Task objective:
In the records below, find the line that contains "Click the Cluster ID field" and the line that contains "Given: Click the Campo Mourão city field". Set down exactly those lines and every line between them, and nothing more.

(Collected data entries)
■ ■ ■ ■ ■ ■ ■

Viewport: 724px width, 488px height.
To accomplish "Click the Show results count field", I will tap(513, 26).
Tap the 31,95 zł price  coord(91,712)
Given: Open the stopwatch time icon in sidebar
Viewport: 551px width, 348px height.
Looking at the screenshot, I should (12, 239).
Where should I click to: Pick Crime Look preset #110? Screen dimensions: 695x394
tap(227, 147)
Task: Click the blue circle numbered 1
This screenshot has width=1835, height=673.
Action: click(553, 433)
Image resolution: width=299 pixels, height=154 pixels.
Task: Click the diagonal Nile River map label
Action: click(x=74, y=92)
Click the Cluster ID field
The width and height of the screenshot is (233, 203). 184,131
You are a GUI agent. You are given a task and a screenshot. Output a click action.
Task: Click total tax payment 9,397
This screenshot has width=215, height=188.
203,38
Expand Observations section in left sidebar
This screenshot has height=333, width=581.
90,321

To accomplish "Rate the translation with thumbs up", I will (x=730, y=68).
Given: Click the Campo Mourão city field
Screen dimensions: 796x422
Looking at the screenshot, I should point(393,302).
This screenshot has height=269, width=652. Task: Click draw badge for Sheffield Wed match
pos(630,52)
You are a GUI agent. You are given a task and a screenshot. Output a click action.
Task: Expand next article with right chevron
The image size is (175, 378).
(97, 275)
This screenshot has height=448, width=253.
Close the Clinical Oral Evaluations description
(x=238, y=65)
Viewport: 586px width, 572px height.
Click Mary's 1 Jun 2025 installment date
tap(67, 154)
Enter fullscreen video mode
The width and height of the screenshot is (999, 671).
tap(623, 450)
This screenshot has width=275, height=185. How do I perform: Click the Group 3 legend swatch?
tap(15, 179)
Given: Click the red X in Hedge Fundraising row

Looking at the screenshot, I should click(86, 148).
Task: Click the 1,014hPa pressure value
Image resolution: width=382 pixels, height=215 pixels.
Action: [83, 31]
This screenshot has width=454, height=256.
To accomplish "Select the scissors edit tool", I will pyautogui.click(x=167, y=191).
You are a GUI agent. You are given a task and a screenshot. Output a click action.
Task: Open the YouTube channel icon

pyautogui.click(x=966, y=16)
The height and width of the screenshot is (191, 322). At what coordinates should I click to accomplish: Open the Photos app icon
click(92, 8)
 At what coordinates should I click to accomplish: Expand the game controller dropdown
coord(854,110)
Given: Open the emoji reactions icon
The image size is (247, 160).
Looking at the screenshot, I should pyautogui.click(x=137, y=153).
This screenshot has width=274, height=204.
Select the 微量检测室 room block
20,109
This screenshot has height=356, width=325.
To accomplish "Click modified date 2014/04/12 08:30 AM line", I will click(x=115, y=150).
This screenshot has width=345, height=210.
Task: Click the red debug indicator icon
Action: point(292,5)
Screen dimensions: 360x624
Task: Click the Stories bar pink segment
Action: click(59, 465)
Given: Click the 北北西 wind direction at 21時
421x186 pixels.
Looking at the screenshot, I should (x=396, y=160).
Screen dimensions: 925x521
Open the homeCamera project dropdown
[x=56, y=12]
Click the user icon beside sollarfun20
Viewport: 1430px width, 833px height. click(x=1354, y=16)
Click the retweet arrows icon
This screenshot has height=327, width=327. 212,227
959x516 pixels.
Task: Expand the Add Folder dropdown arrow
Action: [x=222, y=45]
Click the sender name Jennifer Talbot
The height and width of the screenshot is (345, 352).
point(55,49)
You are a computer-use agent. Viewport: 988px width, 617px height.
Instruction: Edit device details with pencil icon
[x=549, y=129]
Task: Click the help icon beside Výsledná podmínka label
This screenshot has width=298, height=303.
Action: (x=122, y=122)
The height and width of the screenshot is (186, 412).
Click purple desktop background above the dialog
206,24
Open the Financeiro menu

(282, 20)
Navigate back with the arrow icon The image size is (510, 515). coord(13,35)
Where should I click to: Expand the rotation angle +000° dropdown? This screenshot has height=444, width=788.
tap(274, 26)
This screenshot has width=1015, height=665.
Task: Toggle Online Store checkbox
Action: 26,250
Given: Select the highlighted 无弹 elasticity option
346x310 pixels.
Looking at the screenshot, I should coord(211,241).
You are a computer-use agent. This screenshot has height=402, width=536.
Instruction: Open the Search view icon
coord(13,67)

■ ■ ■ ■ ■ ■ ■

Task response:
Click the Cluster ID field
The width and height of the screenshot is (233, 203). 184,131
You are a GUI agent. You are given a task and a screenshot. Output a click action.
Task: Click total tax payment 9,397
This screenshot has width=215, height=188.
203,38
Expand Observations section in left sidebar
This screenshot has height=333, width=581.
90,321

To accomplish "Rate the translation with thumbs up", I will (x=730, y=68).
Given: Click the Campo Mourão city field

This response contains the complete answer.